The Right To Get Droned

By now, most of you have heard of Cliven Bundy – the ranger out in Nevada who decided twenty years ago that federal laws and grazing fees don’t apply to his particular cattle. You see, his livestock are eating the grass on someone else’s land. Specifically government land. And when that happens, you are supposed to pay a fee for access to that land. It’s a reasonable (and uncontroversial) form of capitalism, since you’re doing nothing to maintain the land, and you do not own it, yet you are extracting a resource from it. He claims he doesn’t recognize the federal government as existing (usually while waving an American flag) and has gone to court multiple times to avoid paying the grazing fees. Repeatedly, the courts have struck his arguments down.

It got to the point where the federal government seized his cattle, in an effort to make him pay the $1 million in fines and fees he owed. Now, just to be clear, when he was costing the government money, that was FREEDOM! But when the government was costing him money, that was tyranny. Yes, some people believe that his decision to break the law makes him a patriot because something something New World Order Agenda 21 FEMA camps. I’m not going to get into a debate on this topic because it’s too stupid to rationally process. If I took a crowbar to every parking meter where I parked my car, I’d wind up in jail. If I decided to open a warehouse or a storefront inside the local park without getting any sort of approval, I’d get shut down. Every other rancher manages to obey the law, and Cliven Bundy isn’t some special little snowflake.
--------------------------------------------------
Exercises to complete>
**1.** According to the post about Cliven Bundy, how much did he owe in fines and fees when the federal government seized his cattle?
**2.** Reproduce the post about Cliven Bundy from "It got to the" to "special little snowflake.".
**3.** Continue the post about Cliven Bundy from where it stops.

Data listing
--------------------------------------------------
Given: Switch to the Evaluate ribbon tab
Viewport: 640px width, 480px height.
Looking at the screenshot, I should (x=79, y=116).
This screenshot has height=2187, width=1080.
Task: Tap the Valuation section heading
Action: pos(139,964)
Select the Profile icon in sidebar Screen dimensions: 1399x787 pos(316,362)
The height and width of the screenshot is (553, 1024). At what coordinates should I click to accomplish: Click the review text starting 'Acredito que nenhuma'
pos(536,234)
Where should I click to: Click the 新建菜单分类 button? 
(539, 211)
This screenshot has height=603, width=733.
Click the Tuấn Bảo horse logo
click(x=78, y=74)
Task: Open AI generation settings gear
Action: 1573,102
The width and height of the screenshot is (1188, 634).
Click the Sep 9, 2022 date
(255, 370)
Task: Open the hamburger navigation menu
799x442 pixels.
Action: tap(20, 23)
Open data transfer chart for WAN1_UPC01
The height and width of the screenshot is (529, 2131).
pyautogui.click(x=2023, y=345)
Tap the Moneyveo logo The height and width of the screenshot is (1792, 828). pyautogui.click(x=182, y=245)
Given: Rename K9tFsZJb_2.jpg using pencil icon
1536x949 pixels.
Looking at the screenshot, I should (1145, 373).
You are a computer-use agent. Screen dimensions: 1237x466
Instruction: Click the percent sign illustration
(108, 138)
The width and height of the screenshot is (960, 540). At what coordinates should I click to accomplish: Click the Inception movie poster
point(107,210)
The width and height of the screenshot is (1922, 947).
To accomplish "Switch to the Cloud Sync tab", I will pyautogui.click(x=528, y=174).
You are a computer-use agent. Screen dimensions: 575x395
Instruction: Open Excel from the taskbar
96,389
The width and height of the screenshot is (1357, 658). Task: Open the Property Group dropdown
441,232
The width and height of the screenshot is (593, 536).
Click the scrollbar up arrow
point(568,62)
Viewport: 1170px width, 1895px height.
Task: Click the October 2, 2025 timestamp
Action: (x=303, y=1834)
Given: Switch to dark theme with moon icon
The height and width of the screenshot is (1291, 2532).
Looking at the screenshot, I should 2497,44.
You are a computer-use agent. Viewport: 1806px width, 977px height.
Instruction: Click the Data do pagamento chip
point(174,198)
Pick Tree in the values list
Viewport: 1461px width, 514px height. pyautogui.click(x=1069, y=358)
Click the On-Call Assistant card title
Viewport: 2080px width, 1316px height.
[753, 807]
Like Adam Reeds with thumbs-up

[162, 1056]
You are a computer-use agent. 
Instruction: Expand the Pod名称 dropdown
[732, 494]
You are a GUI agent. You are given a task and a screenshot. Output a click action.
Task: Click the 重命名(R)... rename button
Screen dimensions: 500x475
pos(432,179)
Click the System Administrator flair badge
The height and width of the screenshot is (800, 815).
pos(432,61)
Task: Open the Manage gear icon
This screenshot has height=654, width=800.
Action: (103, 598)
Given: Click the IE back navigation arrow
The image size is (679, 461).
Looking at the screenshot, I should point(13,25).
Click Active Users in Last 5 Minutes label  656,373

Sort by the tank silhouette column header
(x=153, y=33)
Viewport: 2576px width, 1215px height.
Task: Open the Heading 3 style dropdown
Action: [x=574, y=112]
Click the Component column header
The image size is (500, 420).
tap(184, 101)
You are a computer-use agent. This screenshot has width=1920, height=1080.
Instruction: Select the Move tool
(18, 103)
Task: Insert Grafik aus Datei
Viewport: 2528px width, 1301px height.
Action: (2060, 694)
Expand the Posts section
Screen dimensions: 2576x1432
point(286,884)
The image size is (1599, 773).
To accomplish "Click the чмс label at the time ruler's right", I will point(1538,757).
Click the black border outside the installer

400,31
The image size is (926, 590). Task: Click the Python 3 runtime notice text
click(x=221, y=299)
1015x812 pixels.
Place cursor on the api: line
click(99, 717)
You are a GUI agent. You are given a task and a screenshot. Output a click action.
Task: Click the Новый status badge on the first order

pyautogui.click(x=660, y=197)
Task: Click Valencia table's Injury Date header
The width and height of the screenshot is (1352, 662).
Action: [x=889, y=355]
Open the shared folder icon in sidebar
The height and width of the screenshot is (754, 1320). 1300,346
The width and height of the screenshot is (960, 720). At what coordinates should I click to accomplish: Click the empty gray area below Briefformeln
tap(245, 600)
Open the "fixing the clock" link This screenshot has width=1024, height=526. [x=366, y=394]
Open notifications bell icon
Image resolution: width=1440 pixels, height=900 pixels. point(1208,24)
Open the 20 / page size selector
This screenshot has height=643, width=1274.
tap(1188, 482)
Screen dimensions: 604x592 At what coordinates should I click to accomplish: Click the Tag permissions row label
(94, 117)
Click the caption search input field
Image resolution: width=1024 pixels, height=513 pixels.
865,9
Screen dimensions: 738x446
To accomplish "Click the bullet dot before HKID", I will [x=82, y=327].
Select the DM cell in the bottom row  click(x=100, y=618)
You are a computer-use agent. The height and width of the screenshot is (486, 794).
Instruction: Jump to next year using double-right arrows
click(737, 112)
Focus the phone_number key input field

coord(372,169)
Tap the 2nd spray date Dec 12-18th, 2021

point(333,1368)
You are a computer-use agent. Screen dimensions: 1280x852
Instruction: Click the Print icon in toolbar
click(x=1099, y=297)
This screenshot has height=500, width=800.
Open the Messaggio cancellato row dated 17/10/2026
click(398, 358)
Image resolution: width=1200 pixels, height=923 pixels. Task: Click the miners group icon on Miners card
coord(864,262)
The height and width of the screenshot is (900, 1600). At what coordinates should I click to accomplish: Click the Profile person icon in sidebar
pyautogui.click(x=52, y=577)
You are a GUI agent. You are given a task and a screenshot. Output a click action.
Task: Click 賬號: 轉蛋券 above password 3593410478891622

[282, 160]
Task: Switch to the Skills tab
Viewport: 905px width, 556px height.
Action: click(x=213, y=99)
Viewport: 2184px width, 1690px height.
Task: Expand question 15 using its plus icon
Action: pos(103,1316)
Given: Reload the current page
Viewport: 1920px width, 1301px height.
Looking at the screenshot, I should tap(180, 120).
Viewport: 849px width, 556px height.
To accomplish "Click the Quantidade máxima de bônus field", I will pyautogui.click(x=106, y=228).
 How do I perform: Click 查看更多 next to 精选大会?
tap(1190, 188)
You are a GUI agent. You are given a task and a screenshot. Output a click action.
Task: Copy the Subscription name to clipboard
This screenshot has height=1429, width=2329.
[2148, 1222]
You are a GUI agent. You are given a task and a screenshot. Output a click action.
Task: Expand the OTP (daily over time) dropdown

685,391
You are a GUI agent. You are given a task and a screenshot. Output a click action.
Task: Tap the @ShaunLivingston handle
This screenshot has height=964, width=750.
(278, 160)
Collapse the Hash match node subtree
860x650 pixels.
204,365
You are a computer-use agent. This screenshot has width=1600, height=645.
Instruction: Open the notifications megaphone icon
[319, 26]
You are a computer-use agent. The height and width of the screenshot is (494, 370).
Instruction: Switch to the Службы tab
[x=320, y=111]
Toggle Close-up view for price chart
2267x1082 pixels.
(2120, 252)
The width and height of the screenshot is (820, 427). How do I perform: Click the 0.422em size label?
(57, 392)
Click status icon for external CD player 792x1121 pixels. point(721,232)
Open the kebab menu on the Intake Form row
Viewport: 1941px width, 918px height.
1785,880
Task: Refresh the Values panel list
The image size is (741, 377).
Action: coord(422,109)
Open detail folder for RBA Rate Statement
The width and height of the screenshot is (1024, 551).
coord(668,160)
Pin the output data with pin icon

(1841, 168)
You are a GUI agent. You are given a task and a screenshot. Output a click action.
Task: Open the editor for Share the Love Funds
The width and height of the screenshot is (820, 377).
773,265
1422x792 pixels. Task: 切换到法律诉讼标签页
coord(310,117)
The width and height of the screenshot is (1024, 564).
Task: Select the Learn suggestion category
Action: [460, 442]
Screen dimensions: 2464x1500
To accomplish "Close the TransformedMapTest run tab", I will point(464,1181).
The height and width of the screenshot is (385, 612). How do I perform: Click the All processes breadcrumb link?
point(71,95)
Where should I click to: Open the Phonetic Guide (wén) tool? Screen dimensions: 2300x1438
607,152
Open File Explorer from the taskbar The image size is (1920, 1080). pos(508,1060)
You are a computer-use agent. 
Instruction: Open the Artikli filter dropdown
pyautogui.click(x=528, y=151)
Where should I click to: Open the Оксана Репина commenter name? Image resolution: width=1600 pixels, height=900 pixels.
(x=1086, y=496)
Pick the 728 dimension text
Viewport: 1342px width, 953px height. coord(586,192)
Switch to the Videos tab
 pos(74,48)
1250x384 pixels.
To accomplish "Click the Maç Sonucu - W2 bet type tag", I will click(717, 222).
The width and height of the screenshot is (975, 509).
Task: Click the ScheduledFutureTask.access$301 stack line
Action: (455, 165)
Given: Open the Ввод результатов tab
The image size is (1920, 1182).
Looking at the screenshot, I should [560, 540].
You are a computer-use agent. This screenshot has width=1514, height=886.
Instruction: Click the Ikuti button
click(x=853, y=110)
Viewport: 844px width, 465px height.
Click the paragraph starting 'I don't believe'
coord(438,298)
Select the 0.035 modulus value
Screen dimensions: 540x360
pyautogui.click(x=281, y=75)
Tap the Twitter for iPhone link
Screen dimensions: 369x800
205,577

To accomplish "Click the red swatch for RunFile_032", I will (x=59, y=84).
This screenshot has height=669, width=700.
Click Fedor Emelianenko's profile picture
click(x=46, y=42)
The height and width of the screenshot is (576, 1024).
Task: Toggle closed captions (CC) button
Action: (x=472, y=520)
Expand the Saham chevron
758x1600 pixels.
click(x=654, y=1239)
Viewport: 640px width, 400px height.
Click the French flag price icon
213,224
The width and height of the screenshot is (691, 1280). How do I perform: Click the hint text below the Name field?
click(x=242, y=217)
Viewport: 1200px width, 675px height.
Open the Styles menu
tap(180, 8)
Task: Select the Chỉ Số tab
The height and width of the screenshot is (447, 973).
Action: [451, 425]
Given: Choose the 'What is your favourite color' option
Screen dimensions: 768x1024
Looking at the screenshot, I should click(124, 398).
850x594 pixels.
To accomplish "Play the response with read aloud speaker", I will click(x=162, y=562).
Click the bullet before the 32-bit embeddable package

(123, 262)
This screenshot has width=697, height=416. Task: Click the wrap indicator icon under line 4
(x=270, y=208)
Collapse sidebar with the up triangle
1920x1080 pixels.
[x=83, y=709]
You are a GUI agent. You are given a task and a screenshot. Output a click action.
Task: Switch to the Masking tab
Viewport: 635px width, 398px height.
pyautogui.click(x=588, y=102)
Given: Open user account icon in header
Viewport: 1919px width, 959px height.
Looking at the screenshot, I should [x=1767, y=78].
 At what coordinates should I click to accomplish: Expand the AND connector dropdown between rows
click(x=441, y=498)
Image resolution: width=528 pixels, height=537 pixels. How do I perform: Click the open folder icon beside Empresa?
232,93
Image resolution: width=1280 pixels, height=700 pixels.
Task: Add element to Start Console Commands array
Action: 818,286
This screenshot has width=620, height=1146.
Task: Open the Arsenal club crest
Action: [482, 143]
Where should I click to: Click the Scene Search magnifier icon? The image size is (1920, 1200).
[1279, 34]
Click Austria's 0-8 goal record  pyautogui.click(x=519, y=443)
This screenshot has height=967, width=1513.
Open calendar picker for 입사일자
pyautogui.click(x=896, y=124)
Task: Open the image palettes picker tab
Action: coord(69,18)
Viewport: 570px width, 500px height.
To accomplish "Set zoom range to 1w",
--------------------------------------------------
Results of the exercise>
**1.** He owed $1 million.

**2.**
It got to the point where the federal government seized his cattle, in an effort to make him pay the $1 million in fines and fees he owed. Now, just to be clear, when he was costing the government money, that was FREEDOM! But when the government was costing him money, that was tyranny. Yes, some people believe that his decision to break the law makes him a patriot because something something New World Order Agenda 21 FEMA camps. I’m not going to get into a debate on this topic because it’s too stupid to rationally process. If I took a crowbar to every parking meter where I parked my car, I’d wind up in jail. If I decided to open a warehouse or a storefront inside the local park without getting any sort of approval, I’d get shut down. Every other rancher manages to obey the law, and Cliven Bundy isn’t some special little snowflake.

**3.**
Things spun rapidly and stupidly out of control, and they somehow wound up having a stand-off between a bunch of local militias (who rushed to the defense of the man breaking the law) and the U.S. government. Once again, remember, they seized his cattle for repeated and willful violation of the law. Not because they were jack-booted Nazi thugs or whatever. So you had armed soldiers on one side of the stand-off, and a bunch of guys who decided to play army with live ammo on the other. In the end, the government backed off (for now). Then the ass backwards version of this story hit Facebook (because if you are getting your news from Facebook there is something wrong with you) and it somehow became a symbol of resistance to oppression and the power of the second amendment.

You all need to stop. Seriously. Just stop. And please understand, I’m not making a statement in favor of or against the second amendment. I actually have a lot of mixed feelings about the issue of gun control versus gun rights, but that’s not what is at issue here. The presence of civilian firepower in an armed stand-off only works because our government is NOT the monster that most of those people think it to be. If it was, there’d be a smoldering fucking crater where those militia members had set up camp, and a drone pilot in an undisclosed bunker would be getting a bronze star right now. The stand-off worked because the government has a vested interest in not murdering its own citizens. An infinite number of Bushmasters are useless against GPS guided ordinance.

Oh, and speaking of monsters, one of the militia spokesmen said they had “stratergized” putting the women in front of the armed militia members, so the television cameras could record them being shot by the government troops. See, that’s the type of world this guy thinks he lives in. He believes that the United States government will gun down a row of unarmed civilians, on camera, over some cattle. If the government this guy wets the bed over at night actually existed, his family would be sifting through rubble and ash looking for bone shards right now. We can all be glad that it doesn’t – even if it means we have to suffer a gaggle of wanna-be John Waynes.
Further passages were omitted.